• WHAT THE TASK ASKS: The required output is an exact copy of the lines from the one containing "At what coordinates" through the end of the entries below, with pictures removed.

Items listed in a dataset
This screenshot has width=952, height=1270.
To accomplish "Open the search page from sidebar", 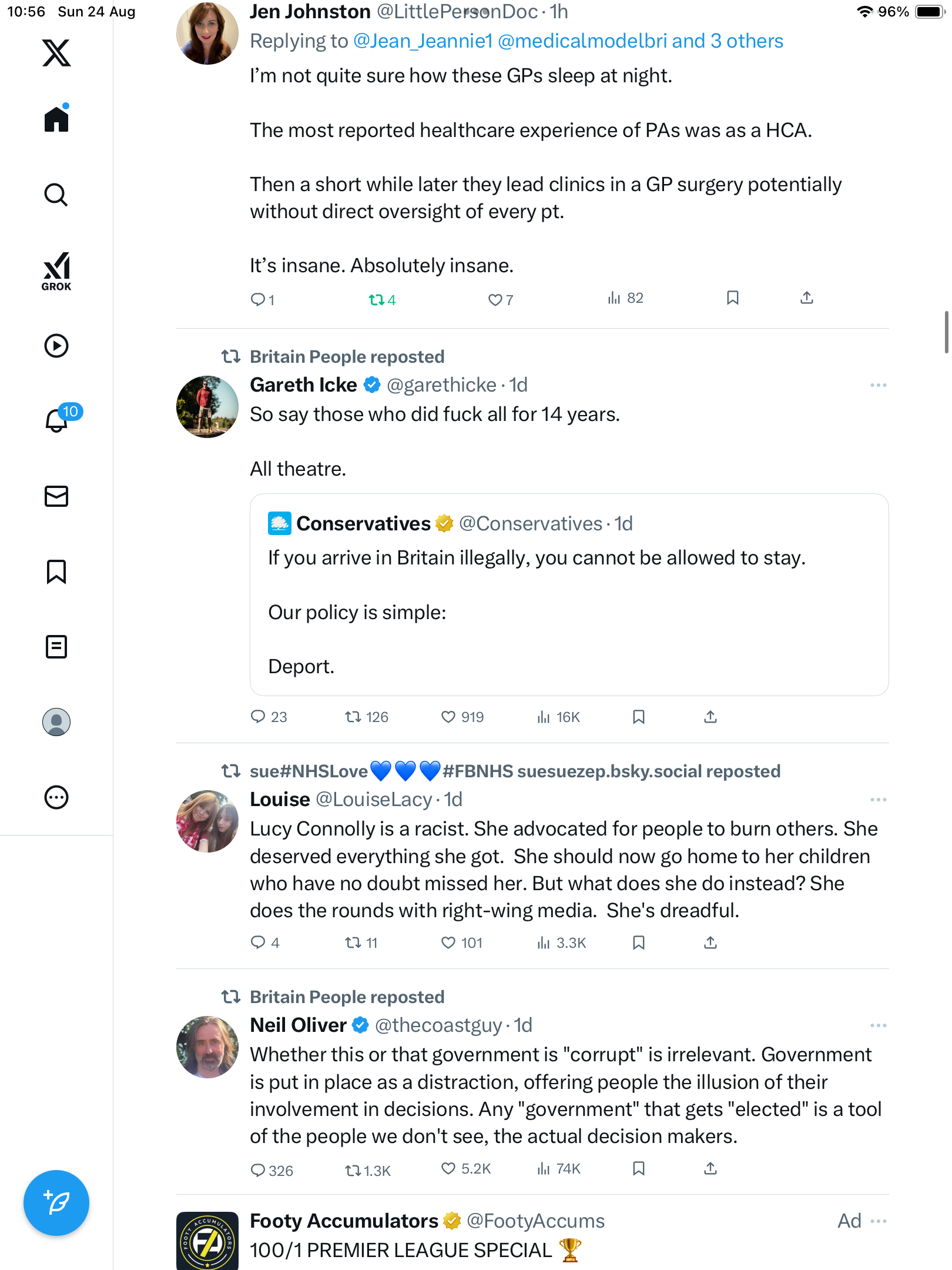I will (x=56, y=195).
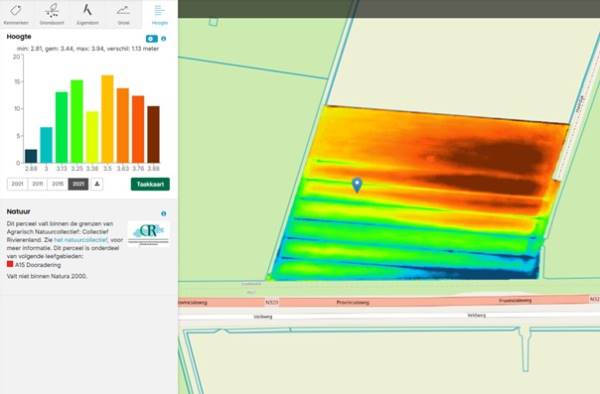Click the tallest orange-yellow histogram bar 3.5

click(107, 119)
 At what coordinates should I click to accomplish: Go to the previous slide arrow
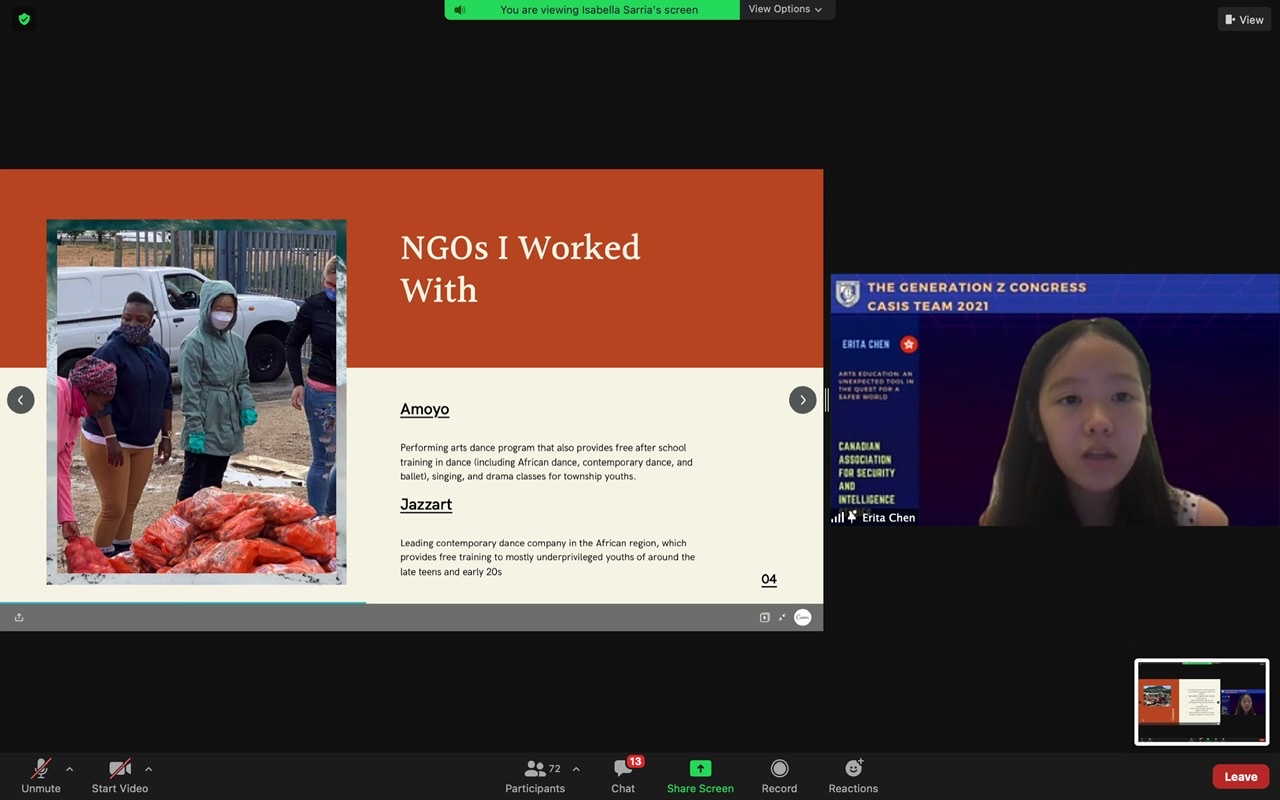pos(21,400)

• FINISHED EXERCISE:
 At what coordinates should I click to accomplish: Go to the previous slide arrow
pos(21,400)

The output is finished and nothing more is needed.